Count how many of the lines below contain the string "computer". Reply with that number alone.

--- START ---

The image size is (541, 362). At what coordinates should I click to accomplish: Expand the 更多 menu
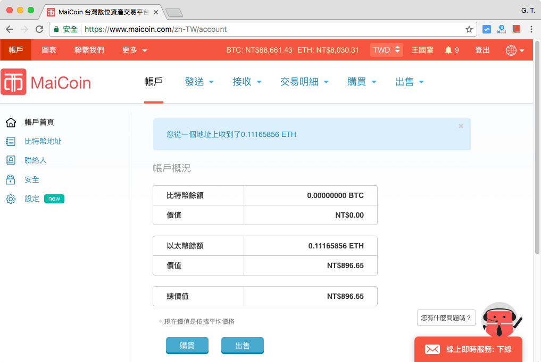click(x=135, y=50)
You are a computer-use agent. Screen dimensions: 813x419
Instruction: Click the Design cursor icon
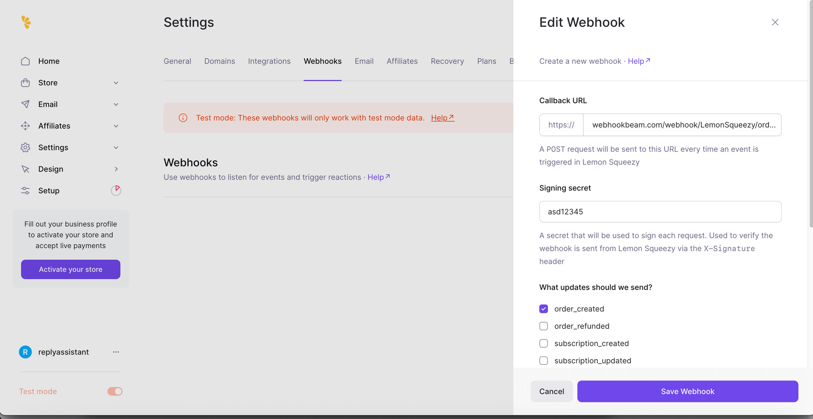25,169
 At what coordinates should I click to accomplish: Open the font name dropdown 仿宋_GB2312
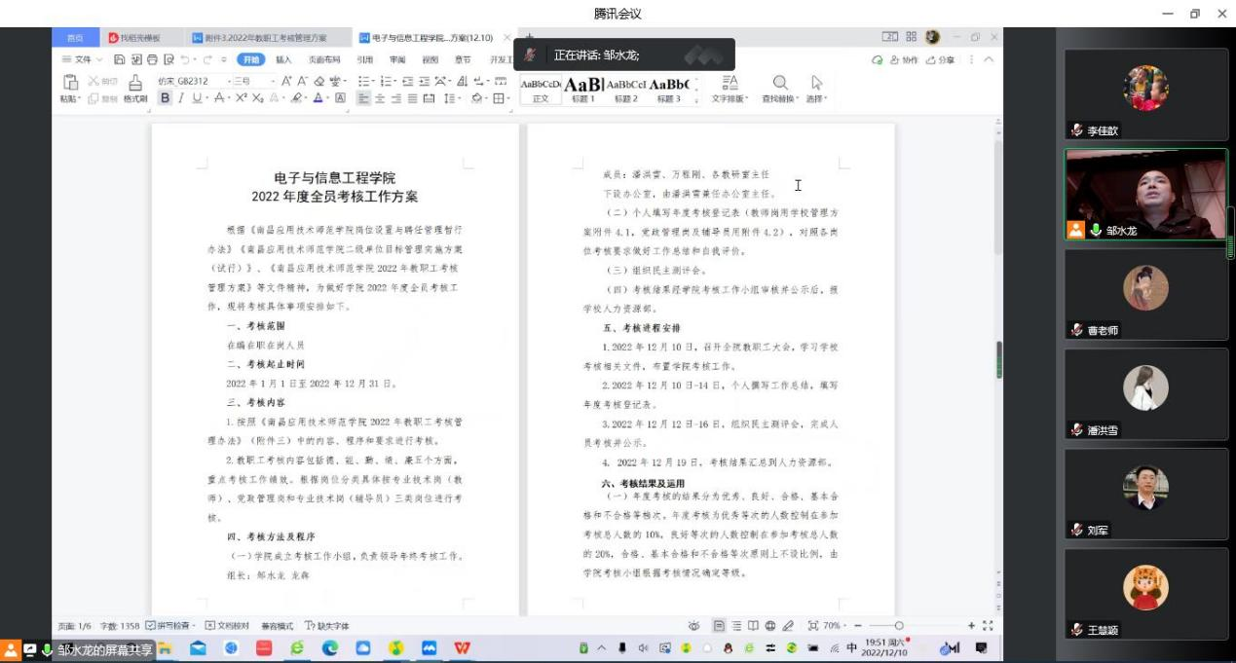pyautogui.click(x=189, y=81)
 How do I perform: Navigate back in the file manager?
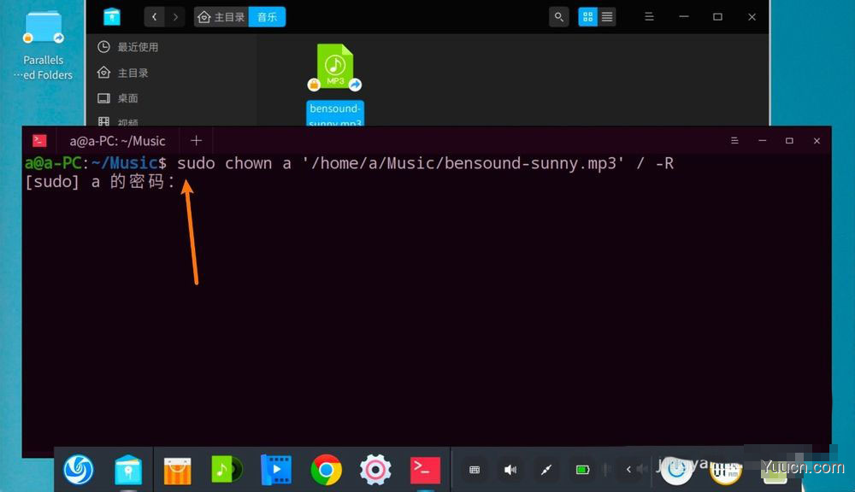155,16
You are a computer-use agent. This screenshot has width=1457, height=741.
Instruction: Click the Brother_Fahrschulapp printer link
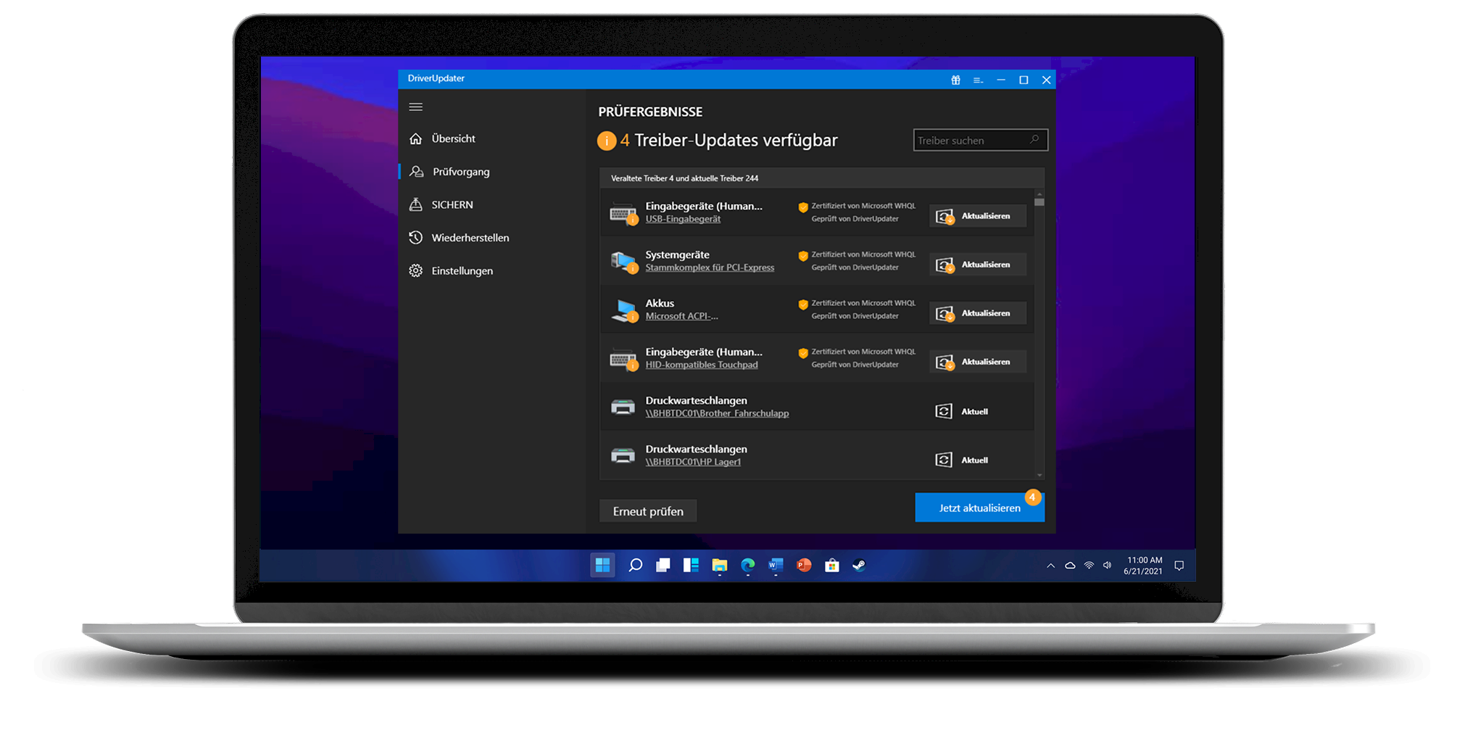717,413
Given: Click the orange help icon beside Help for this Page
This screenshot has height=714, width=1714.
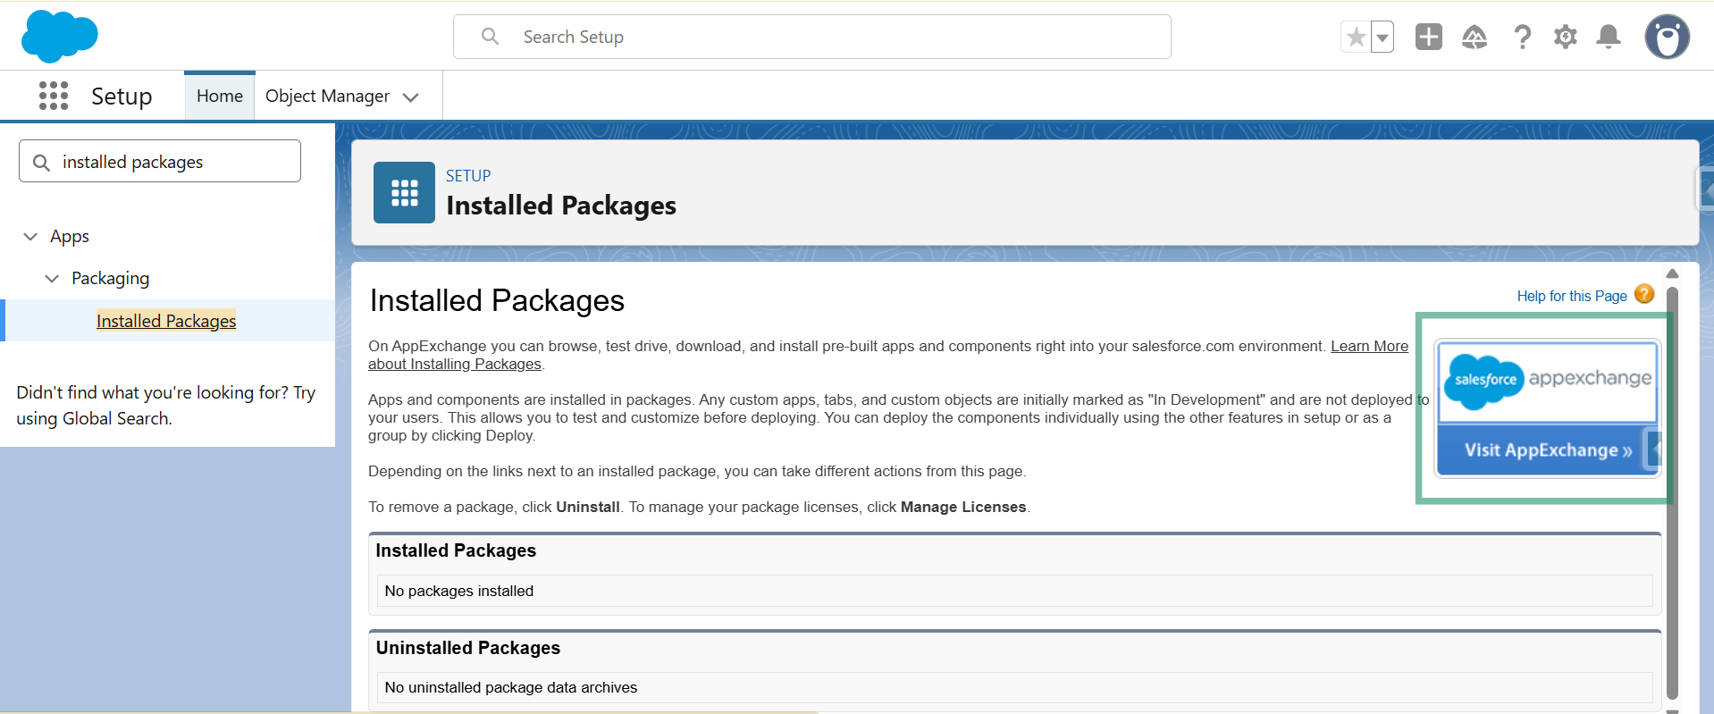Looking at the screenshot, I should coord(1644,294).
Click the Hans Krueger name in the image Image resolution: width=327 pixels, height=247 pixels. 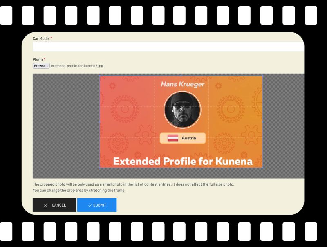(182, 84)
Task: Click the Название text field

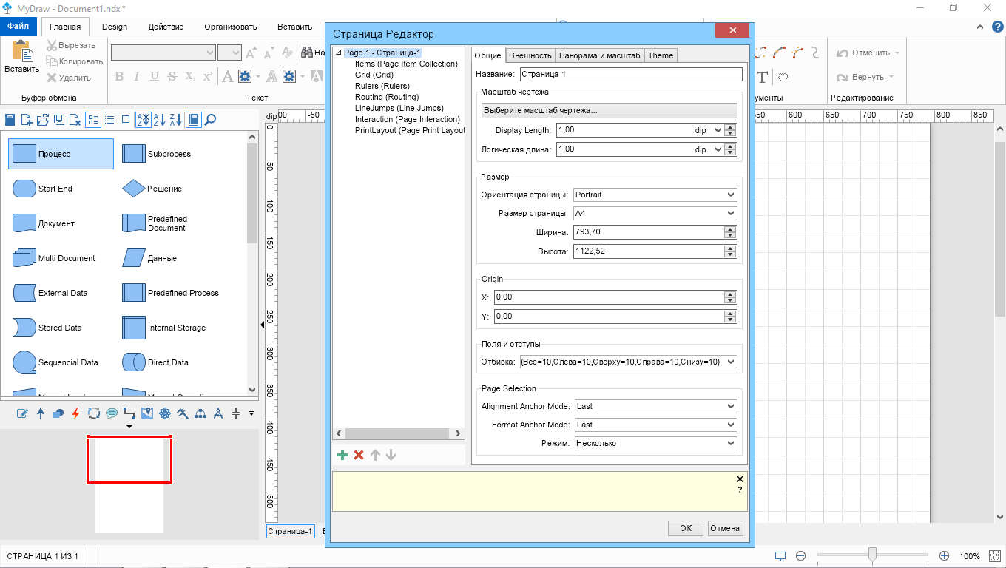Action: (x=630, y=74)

--- END ---

◆ **Task result**
2